Por supuesto, los electrones siempre han existido en abundancia. Han estado presentes en el universo desde los primeros instantes después del big bang. Pero, a pesar de su ubicuidad, ningún ser humano supo gran cosa de ellos hasta casi el siglo XX. Hasta entonces, solo existían las más vagas pistas sobre las causas de las curiosidades de la electricidad estática y las corrientes eléctricas.
La búsqueda de esas pistas avanzó lentamente durante siglos. Pero una vez capturada la presa y determinada su identidad, el electrón hizo posible la magia de la tecnología moderna y dio origen a nuevos campos de la ciencia. Fue el electrón el que condujo a los científicos al extraño mundo de la mecánica cuántica, que este año celebra su centenario. El conocimiento del comportamiento del electrón y de sus poderes cuánticos transformó la civilización de formas que desafiaban todo lo que los antiguos hubieran podido imaginar.
Los antiguos filósofos griegos intuían que algo misterioso ocurría en las interacciones de la materia.
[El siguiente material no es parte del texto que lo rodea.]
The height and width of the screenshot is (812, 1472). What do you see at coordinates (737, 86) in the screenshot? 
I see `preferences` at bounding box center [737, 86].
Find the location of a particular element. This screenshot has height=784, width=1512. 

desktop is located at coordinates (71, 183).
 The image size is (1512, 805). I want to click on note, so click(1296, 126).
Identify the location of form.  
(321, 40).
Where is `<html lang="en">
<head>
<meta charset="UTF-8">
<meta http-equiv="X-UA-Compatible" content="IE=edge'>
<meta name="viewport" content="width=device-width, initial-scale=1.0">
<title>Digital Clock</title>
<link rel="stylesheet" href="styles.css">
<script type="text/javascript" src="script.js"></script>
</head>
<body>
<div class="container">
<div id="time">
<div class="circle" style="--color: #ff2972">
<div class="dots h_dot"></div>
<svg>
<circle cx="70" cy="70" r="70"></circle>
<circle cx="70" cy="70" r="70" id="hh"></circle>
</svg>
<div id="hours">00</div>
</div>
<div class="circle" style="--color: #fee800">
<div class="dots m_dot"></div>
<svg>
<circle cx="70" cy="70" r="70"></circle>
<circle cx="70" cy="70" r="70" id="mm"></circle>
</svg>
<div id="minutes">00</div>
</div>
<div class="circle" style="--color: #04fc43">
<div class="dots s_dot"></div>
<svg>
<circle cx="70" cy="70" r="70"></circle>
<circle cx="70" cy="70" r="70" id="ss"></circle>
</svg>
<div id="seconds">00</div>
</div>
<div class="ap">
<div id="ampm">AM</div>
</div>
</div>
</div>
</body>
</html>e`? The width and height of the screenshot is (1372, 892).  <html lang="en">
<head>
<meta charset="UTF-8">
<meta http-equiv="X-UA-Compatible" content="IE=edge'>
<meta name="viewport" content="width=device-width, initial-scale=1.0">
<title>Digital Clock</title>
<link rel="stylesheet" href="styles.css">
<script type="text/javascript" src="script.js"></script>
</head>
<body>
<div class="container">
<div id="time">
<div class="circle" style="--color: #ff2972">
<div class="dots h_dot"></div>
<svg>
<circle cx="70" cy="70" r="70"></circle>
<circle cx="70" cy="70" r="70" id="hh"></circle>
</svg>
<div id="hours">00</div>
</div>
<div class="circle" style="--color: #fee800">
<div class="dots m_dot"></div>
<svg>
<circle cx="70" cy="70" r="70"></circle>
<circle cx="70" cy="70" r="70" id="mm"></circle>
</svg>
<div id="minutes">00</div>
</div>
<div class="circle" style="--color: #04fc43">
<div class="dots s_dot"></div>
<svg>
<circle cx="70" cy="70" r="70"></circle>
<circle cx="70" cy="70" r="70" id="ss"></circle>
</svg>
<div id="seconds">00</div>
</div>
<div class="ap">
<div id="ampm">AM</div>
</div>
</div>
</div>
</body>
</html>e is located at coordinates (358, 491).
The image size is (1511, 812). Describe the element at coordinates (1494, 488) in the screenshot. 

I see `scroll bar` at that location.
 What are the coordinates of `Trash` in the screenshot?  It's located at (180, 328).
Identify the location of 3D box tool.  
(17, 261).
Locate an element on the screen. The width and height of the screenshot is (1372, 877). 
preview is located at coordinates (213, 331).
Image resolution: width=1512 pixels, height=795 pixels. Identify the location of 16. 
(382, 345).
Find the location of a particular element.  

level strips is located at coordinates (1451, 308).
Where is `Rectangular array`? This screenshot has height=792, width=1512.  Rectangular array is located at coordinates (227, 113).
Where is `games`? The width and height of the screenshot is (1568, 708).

Era bien sabido que el ámbar frotado con seda o piel adquiría la capacidad de atraer objetos pequeños y ligeros —un ejemplo de lo que hoy se conoce como electricidad estática—. Tales de Mileto, activo en torno al año 600 a.C., llegó a especular que el poder del ámbar y la atracción del hierro por la magnetita mineral tenían algo en común.

En la Antigüedad, los humanos descubrieron que el ámbar frotado con un paño adquiría el poder de atraer objetos pequeños y ligeros, pero la razón de este poder —la electricidad estática— permaneció misteriosa durante milenios.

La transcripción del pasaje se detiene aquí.